IL PROBLEMA DI STA MACCHINA SARA’ LA SVALUTAZIONE ED IL COSTO FUTURO PER
L’ACQUISTO DELLA BATTERIA … 40.000€ OGGI PIU’ 8/10.000 DOPO 4/5 ANNI PER RIVENDERLA AD MASSIMO IL 40% DEL VALORE D’ACQUISTO (SENZA CONTARE GLI OPTIONAL CHE VALGONO ZERO SULL’USATO)
Max the Boss
15 lug 2010 - 16:34 - #36Le batterie della prima Prius, leggere Quattroruote di settembre 2009, sono riuscite a durare senza problemi, circa 497000 km: testimonianza di un lettore che l’ha possiede tutt’oggi.
kitt
15 lug 2010 - 16:54 - #37Le batterie della prius sono batterie piccole e di scarsa capacità (3km solo elettrico) che vengono sfruttate pochissimo nell’uso quotidiano rispetto a quanto previsto per queste della volt. E l’usura delle batterie non la devi considerare a km percorsi, ma a quanti cicli di carica/scarica hanno subito le batterie e quanti anni hanno. Mettere i km non significa niente, così come non dichiarare come è stato verificato che le batterie non fossero in pessime condizioni ben prima di quel chilometraggio.
Prometeo_AF
15 lug 2010 - 17:29 - #38Per 33
Non stai tenendo conto che dei 16Kwh solo 8 vengono utilizzati (range operatività dal 30% carica all 80 %) …. se va sotto il range extender parte e la tiene poco sopra il 30%.Quando arrivi a casa la ricarichi dal 30% all 80 % ..quindi la ricarichi “alla spina” è di 8 Kwh, la metà… ;) riprova a fare ora i conti :P con le efficienze che dici.. i 60Km sono dovuti ai 8kWh, se sfruttassi tutti i 16 la percorrenza sarebbe QUASI doppia
kitt
15 lug 2010 - 17:52 - #39@39
Se devi ricaricare solo 8KWh invece che 16 ovviamente spendi la metà ;) Il che riporterebbe il costo di quei chilometri più o meno in paro. Però ho trovato un articolo in cui viene descritto quello che dici, ma da quanto dicono i conti non gli tornano proprio bene e probabilmente l’autonomia sarebbe minore in base ai cicli europei:
http://www.autoambiente.com/content/view/2194/173/
Comunque utilizzando il range extender sarebbe ancora peggio perchè produci energia elettrica con la benzina.

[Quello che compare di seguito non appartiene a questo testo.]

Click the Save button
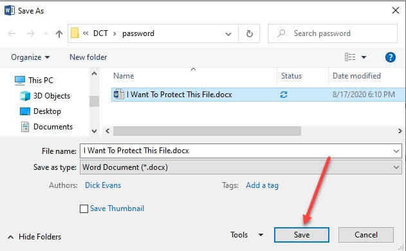The height and width of the screenshot is (251, 406). click(302, 235)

Ammettiamo che il motore abbia un’efficienza massima del 40%, convertendo in energia elettrica e poi di nuovo in meccanica avresti sicuramente un rendimento inferiore al 40%, tanto valeva attaccare il motore direttamente alle ruote e togliere le batterie (anche se così ci sarebbe comunque una perdita dovuta alla trasmissione).
unoconlemaniintasca
15 lug 2010 - 21:29 - #40giusto per innescare altri dibattiti ricordo che le batterie hanno una garanzia di 8 anni perche’ al massimo, se trattate bene (e l’elettronica di bordo dovrebbe garantirne un uso corretto) hanno una vita stimata di 10 anni, poi le puoi anche buttare.
certo, 8 anni fa’ un pacco batteria come quello della Volt sarebbe costato 50.000$, e fra’ 8 anni il prezzo di tale elemento sara’ di circa 4000$, ma comunque e’ come dire che dopo 10 anni, ad un’auto di 160.000Km devi buttare il motore e farne uno nuovo di pacco….
per essere piu’ chiari l’auto elettrica ha la “scadenza” come i formaggini….
(di contro, per il motore, generalmente basta cambiare i 2 cuscinetti, e ti fa’ altri 150.000Km senza problemi).
alex_alex_alex
16 lug 2010 - 07:16 - #4140.000 dollari? Se la possono tenere.